§ **TEXTO SELECCIONADO**
· · ·
Otro gran escritor italiano, Alberto Moravia, no acababa de creerse ese postrero pesimismo de Sciascia: el que sigue escribiendo está dando muestras de ser un incorregible optimista, es alguien que piensa que las cosas todavía pueden cambiar. Un pesimista hubiera renunciado a la escritura, hubiera dejado que la mentira siguiera prosperando, nos habría evitado ese molesto centinela que denunciaba el fascismo que dirige nuestras vidas.

Puedo entender alguna de las críticas que se hicieron durante la tertulia, básicamente que el valor literario de la obra está claramente por debajo del contenido político o de la crítica social. Es evidente que Sciascia no es Balzac o Proust, pero no veo por qué el laconismo o la economía de medios, propios de la mejor novela negra, deban estar reñidos con la calidad literaria. Además, a Sciascia hay que leerlo con cuidado, madurando cada una de sus frases, de sus reflexiones sobre el poder, el dolor y la muerte. Nada hay tan peligroso como bajar la guardia, demasiado a menudo acabamos aceptando los hechos como inevitables: leer a Sciascia nos recuerda que la libertad no se regala, se conquista día a día.


sábado, 19 de diciembre de 2009

Zerópolis, la ciudad virtual







Solo en alguna ocasión, y con no demasiado entusiasmo, hemos planteado la posibilidad de abandonar por un momento las obras de ficción y comentar un ensayo que pudiera resultar sugerente. Tal vez nos hemos dejado arrastrar por la aridez, en comparación con la novela, que se le supone a este género y, dadas nuestras circunstancias, tendemos a huir de propuestas literarias demasiado didácticas. Craso error. La profundidad del análisis y el rigor en el proceso de reflexión en un ensayo pueden ir acompañados de un extraordinario goce estético o de una intensidad expresiva a la altura de la mejor novela. Dos italianos me vienen a la cabeza como ejemplos de lo que acabo de decir: Leopardi y sus “Zibaldone dei pensiero” no desmerecen en elevación estética a sus “Cantos” y pocas novelas sobre el Holocausto han alcanzado la intensidad demoledora de “Si esto es un hombre”, el conocido ensayo de Primo Levi sobre su experiencia en Auschwitz.
· · ·
§ **BLOQUE DE DATOS**
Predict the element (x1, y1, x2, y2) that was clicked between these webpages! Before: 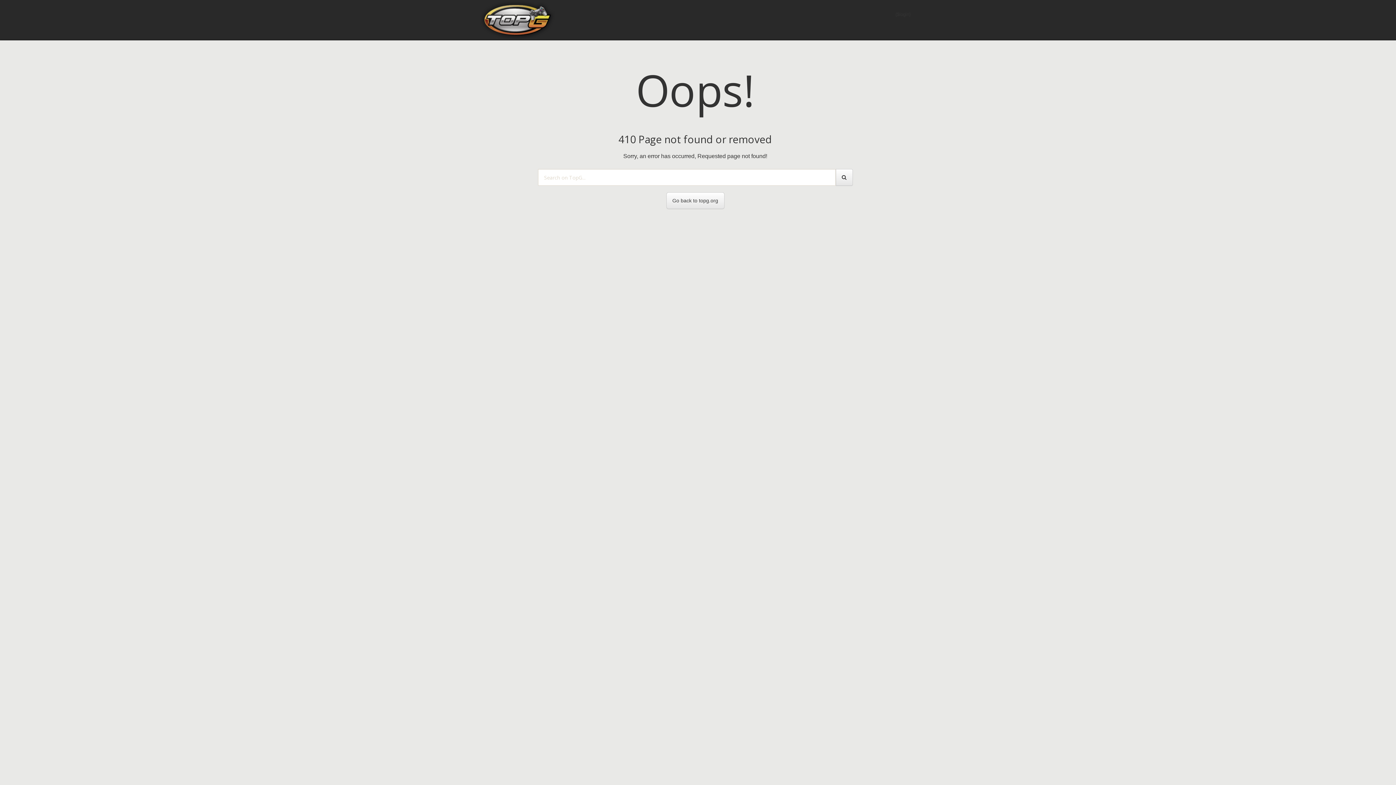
· · ·
§ **TAREAS A REALIZAR**
[1] Indique si cada afirmación concuerda con el texto seleccionado; responda sí o no y cite las palabras del texto que lo deciden. (a) Moravia no terminaba de creer en el pesimismo final de Sciascia. (b) El autor sitúa a Sciascia a la altura de Balzac o Proust. (c) "Si esto es un hombre" es una novela de Primo Levi.
[2] Por favor, traduzca al inglés esta oración del texto seleccionado: "Nada hay tan peligroso como bajar la guardia, demasiado a menudo acabamos aceptando los hechos como inevitables: leer a Sciascia nos recuerda que la libertad no se regala, se conquista día a día."

§ **RESPUESTAS POR TAREA**
[1]
(a) Sí: "no acababa de creerse ese postrero pesimismo de Sciascia".
(b) No: "Es evidente que Sciascia no es Balzac o Proust".
(c) No: "el conocido ensayo de Primo Levi sobre su experiencia en Auschwitz".

[2] Nothing is as dangerous as letting one's guard down; all too often we end up accepting events as inevitable: reading Sciascia reminds us that freedom is not handed out, it is won day by day.